(WHAT THE TASK ASKS): All of the entries need to be written out again, exactly as they are.

(RECORDS SUPPLIED):
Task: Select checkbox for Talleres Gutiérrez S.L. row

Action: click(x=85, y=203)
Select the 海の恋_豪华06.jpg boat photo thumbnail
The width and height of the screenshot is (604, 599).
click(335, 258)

(ANSWER SPACE):
Task: Select checkbox for Talleres Gutiérrez S.L. row

Action: click(x=85, y=203)
Select the 海の恋_豪华06.jpg boat photo thumbnail
The width and height of the screenshot is (604, 599).
click(335, 258)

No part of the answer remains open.